Matsushima. Die Kieferninseln. Eine – vertraut man Reiseführern und Internetportalen – der drei schönsten Landschaften in Japan. Ein Gebiet mit ca. 250 Inseln, alle mit Kiefern bewachsen. Für die Japaner, bei denen die Betrachtung der Natur und deren Beschreibung als Kunstform gilt, üben die Kieferninseln eine wahre Anziehungskraft aus. Matsuo Basho, einer der bedeutendsten Haiku-Dichter der japanischen Literaturgeschichte, beschrieb diese Inseln auf seiner Reise – eine Reise, die auch Poschmanns Hauptcharakter Gilbert Silvester unternimmt.

Teetrinker und die Mystik

Die Umstände allerdings, die sind komplett verschieden. So bringt Gilbert – seines Zeichens übrigens Bartforscher im Rahmen eines Drittmittelprojektes – ein Traum dazu, Hals über Kopf nach Tokio zu fliegen. In ein Teetrinkerland, von dem er selbst als Verfechter der Kaffeekultur so gar nichts hält. Zu viel Mystik, wenig Handfestes. Gilbert ist stur, fast schon verbohrt in seinen Meinungen und Ansichten und nicht in der Lage, das eigene Verhalten zu hinterfragen. Warum regt sich seine Frau nur auf? Es ist schließlich sein gutes Recht zu verschwinden, nachdem sie ihn betrogen hat. Dass die Idee des Betruges nur auf einem Traum basiert, ist für Gilbert nicht von Bedeutung.

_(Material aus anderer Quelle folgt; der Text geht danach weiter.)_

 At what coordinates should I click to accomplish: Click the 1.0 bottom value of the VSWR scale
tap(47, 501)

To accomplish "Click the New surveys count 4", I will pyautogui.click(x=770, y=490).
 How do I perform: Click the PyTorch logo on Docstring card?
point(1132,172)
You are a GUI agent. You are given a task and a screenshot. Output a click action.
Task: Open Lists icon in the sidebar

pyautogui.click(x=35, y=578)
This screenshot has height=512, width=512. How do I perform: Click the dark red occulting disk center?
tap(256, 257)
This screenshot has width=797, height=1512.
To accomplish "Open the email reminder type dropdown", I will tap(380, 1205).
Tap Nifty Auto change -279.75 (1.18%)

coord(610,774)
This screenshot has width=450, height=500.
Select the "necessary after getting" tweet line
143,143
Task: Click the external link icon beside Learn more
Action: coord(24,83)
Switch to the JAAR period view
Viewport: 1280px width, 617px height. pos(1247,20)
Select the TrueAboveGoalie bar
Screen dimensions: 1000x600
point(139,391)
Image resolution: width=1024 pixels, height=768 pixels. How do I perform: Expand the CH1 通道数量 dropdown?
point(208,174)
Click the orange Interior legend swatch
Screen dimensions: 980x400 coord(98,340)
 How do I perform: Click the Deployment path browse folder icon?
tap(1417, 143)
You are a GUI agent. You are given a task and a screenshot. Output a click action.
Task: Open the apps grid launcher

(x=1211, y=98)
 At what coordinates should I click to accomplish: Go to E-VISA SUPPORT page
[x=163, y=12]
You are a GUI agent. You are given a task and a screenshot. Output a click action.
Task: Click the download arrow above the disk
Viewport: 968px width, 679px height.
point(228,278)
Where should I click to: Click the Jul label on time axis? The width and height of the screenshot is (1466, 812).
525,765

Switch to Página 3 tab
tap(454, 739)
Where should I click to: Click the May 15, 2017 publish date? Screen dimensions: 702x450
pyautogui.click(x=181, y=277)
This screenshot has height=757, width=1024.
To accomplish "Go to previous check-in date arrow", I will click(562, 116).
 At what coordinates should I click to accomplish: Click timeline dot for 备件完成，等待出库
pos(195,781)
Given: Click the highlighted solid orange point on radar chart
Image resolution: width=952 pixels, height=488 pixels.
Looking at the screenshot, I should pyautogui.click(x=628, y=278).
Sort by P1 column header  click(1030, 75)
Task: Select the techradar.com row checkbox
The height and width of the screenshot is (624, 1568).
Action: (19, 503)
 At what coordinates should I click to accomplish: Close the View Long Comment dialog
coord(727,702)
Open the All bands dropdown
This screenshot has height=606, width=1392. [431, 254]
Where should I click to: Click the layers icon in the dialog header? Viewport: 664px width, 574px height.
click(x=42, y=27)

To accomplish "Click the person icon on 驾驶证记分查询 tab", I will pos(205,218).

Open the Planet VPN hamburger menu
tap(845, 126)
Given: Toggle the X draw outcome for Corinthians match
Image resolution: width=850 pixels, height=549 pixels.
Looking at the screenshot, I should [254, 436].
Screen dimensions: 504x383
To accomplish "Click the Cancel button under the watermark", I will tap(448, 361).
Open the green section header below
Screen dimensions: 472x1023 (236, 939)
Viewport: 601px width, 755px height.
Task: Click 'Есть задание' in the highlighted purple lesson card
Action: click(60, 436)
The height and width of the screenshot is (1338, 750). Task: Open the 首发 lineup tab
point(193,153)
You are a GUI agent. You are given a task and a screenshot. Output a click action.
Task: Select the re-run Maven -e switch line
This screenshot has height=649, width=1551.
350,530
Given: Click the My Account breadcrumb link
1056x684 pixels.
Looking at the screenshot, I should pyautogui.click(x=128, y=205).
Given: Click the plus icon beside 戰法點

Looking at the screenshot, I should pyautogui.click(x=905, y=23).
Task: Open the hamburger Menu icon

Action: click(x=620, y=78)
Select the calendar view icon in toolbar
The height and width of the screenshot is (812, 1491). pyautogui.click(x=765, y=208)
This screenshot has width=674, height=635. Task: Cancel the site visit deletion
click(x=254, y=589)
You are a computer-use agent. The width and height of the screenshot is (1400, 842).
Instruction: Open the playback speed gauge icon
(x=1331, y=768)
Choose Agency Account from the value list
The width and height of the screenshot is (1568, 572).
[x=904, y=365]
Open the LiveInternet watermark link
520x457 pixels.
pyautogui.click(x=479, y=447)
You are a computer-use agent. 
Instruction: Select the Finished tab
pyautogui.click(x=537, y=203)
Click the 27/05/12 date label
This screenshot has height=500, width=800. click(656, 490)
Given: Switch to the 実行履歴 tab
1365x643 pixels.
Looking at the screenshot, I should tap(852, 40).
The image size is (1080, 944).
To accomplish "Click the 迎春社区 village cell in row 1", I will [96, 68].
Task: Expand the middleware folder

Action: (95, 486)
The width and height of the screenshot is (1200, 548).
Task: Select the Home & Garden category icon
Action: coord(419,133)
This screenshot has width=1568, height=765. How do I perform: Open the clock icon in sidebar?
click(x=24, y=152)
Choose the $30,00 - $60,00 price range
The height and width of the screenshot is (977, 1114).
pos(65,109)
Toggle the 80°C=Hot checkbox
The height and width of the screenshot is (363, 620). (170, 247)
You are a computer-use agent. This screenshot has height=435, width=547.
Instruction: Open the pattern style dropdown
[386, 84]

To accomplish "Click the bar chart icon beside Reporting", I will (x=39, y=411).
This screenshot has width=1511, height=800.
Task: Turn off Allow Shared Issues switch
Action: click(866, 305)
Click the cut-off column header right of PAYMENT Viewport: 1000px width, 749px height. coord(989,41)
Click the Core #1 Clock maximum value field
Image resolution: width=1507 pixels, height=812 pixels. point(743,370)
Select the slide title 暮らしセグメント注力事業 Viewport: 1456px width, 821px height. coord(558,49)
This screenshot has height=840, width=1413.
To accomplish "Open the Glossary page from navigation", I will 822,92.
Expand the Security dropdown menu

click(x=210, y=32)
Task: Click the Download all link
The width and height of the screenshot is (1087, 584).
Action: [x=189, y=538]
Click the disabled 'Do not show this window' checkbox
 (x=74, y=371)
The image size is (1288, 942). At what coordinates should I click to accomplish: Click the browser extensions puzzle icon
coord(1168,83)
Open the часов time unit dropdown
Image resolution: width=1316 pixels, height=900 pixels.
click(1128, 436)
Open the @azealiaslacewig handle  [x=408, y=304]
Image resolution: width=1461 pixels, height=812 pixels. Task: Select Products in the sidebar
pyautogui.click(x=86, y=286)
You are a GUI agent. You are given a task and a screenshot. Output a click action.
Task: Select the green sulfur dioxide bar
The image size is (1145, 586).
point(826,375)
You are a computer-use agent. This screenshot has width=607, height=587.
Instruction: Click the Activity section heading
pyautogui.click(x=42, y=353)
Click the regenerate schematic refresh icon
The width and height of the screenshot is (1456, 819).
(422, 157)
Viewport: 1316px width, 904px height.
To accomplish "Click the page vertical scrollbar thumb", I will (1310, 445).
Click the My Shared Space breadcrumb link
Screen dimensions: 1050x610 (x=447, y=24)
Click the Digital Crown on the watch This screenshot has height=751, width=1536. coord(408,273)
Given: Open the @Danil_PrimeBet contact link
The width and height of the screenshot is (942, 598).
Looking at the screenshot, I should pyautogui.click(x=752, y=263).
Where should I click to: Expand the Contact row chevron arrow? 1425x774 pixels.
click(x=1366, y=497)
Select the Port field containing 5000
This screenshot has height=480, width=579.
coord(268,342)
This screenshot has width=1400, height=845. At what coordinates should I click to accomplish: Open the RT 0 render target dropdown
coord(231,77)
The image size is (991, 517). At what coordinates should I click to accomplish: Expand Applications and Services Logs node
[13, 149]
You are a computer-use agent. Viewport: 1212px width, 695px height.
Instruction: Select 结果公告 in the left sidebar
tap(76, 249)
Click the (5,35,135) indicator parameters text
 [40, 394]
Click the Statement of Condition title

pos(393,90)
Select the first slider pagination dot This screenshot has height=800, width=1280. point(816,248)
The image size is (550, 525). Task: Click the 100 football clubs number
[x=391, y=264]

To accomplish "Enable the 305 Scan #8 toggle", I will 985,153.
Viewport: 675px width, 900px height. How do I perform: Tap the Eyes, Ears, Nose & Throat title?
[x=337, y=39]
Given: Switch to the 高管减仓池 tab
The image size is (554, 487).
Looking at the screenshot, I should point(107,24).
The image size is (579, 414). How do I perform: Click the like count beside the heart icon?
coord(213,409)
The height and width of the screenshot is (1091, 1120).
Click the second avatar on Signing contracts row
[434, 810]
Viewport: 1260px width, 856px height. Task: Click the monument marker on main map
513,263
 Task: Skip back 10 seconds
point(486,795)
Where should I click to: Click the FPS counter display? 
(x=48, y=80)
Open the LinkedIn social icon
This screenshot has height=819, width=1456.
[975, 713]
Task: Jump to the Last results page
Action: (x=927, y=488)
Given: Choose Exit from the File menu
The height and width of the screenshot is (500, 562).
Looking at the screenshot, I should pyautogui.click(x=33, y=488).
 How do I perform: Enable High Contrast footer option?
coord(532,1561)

Gilberts schicksalhafte Reise wird zu einer Pilgerfahrt der besonderen Art als er auf den jungen Petrochemiestudenten Yosa Tamagotchi trifft, der sich aus Prüfungs- und Versagensangst vor den nächsten Zug werfen möchte. Yosa träumt von einem besseren Ort für sein Vorhaben, hält sich aber nicht würdig genug für die großen, schönen, bedeutungsvollen Plätze, die in seinem Handbuch zum Suizid vorgestellt werden.

Eine Pilgerfahrt durch Japan und eine Reise zu sich selbst

Während Gilbert immer wieder in seine von Vorurteilen nur so strotzenden Monologe verfällt, begeben sich die beiden auf eine Reise der etwas anderen Art. Gemeinsam mit Poschmanns Charakteren reist der Leser in den Selbstmordwald von Aokigahara, in städtische Grenzgebiete voller kalter Betonbauten und seelenloser Menschen, zum Fuji, der im Nebel verborgen bleibt und letztendlich in den Norden, zur Bucht von Matsushima, zu den Kieferninseln.

Poschmanns Zusammenprall der Kulturen ereignet sich sehr leise. Gilbert, der ewige Besserwisser, bedient sich all der Vorurteile und Ansichten, die man in Verbindung mit einem Land wie Japan haben könnte. Doch während die Grenzen zwischen Realität und Wirklichkeit verschwimmen, und man sich zwangsweise fragen muss, was real und was fiktiv ist – vor allem auch, ob der japanische Student mit dem ungewöhnlichen Nachnamen tatsächlich existiert – so wird auch Gilbert weicher, offener für seine Umgebung.

Die Kieferninseln ist Poesie

„Die Kieferninseln“ wirkt wie eine Mischung aus japanischer Beschreibungsgabe und der Wehmut der Romantik. Ihre Liebe zur Lyrik merkt man dem Schreibstil von Marion Poschmann deutlich an. Es fließt, es verschwimmt, Worte und Sätze sind mal melancholisch-schwer, mal federleicht und gefühlvoll. Sie spielt mit ihren Figuren, ohne sie komplett zu analysieren und zu erläutern. Ein paar Geheimnisse bleiben, die Interpretation und Deutung der Details, die im Roman verstreut werden, bleibt ganz allein dem Leser überlassen.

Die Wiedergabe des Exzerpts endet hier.